Latin perfects and Fluent Etruscan in 30 days!

Damien Erwan Perrotin 114064.1241 at Compuserve.com
Wed Aug 11 16:37:34 UTC 1999


Miguel Carrasquer Vidal wrote

>An instance of this is Sumerian tapiru (metal-worker),
>probably borrowed to an otherwise unknown IE-like tongue.

>Could you expand?

Tapiru is a Sumerian word whose precise meaning is "craftman working
copper by hammering it". It is very likely to be a loanword since
Sumerian does not have pollysyllabic roots and tapiru can not be
analyzed as a compound. It is very similar to an IE root with a very
similar meaning *dhebhros (craftman) found in Latin faber and Armenian
darbin (smith). As the Sumerian word does not fit into the general
system of the language it is unlikely we have there a chance
ressemblance. This could be a loanword from Guti, the language of a
Zagros tribe some suspect to have been Indo-European, but as we know
only their name, this cannot be proven. Another hypothesis was to
suppose this word was borrowed along with the copper-working thechnics.
This technic was brought in Mesopotamia by the Halaf culture, whose
center was in Northern Iraq, but originated  (the thechnic) in Eastern
Anatolia, around Catal Hüyük and Arslantepe.
Anatolia has been seriously proponed as the homeland of the
Indo-European tongues (Renfrew, Gamkrelidze) or of their ancestors
(Sheratt).
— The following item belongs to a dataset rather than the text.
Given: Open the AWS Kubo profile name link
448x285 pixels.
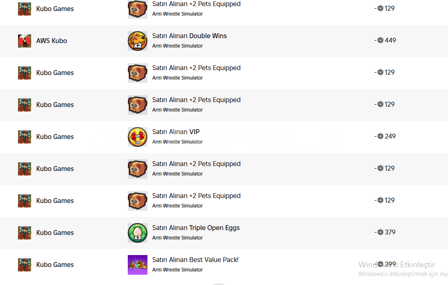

It is possible that the first metal-workers of Anatolia were
speaking something close to IE, hence the curious look of the Sumerian
word for this kind of craftman. It could also have gone down from the
Steppe through the Caucasus, but this is unlikely as copper metalurgy
was rather late in the Pontic Region (around -3000 against -6000 in
Anatolia).

Of course, all this is highly hypothetical.

Damien Erwan Perrotin

[ Moderator re-transcription:
  Anatolia, around Catal H{\"u}y{\"u}k and Arslantepe.